Since the color burst signal of a relatively small percentage of the line intervals exhibits phase inversion, the phase locked loop (PLL) circuit of the APC circuit in a conventional television receiver normally is not affected. This is because the time constant of such PLL circuit, and particularly the PLL circuit that generates the local sub-carrier used to demodulate the color signal in the television receiver, exhibits a relatively high time constant. Consequently, the PLL circuit is unable to follow relatively brief burst signal phase perturbations, such as those phase inversions that occur every two- or every four-out-of-twenty lines. But, since the APC circuit of the consumer analog video recorder exhibits a low time constant, such APC circuit is able to follow these phase inversions, which are interpreted as phase errors and are used by the video recorder to correct such non-existent errors. Hence, the inherently rapid response time of the video recorder APC circuit results in the recording of deteriorated video signals.

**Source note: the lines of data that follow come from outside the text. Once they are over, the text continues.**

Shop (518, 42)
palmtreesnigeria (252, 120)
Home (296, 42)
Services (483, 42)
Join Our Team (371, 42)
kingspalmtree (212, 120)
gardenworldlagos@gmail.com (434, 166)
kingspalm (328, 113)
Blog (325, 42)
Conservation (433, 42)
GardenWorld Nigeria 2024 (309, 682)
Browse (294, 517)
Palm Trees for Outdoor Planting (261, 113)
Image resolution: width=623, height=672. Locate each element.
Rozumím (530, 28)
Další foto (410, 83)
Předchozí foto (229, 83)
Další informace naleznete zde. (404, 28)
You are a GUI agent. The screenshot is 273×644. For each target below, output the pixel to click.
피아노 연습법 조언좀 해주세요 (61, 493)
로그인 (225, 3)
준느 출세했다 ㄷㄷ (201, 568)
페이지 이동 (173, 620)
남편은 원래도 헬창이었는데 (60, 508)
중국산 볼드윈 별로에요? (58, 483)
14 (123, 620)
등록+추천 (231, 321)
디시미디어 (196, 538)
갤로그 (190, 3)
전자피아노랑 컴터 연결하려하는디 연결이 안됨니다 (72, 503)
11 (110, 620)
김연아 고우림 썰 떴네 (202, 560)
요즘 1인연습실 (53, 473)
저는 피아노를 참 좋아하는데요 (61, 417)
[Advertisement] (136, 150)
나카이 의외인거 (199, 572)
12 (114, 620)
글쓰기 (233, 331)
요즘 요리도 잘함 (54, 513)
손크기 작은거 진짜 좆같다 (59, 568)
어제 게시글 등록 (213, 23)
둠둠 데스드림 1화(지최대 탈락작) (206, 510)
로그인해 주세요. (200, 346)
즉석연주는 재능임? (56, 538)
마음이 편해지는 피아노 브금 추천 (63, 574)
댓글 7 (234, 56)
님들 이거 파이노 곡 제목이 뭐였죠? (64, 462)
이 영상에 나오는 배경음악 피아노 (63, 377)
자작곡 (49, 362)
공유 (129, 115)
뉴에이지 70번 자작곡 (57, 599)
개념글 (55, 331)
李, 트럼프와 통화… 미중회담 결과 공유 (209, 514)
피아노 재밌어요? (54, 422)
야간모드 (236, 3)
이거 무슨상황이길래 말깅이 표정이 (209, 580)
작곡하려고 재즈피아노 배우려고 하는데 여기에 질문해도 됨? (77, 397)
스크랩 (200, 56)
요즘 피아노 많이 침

However, when color stripe processing is used to record the video signal of pre-recorded video tapes, such as pre-recorded tapes that are commercially available for sale or rental, the rapid response time of the APC circuit in the playback circuit enables the video recorder to follow and "correct" for such phase inversions. Consequently, when a pre-recorded video tape having color stripe processed video signals recorded thereon is reproduced, the resultant video picture often exhibits undesired defects.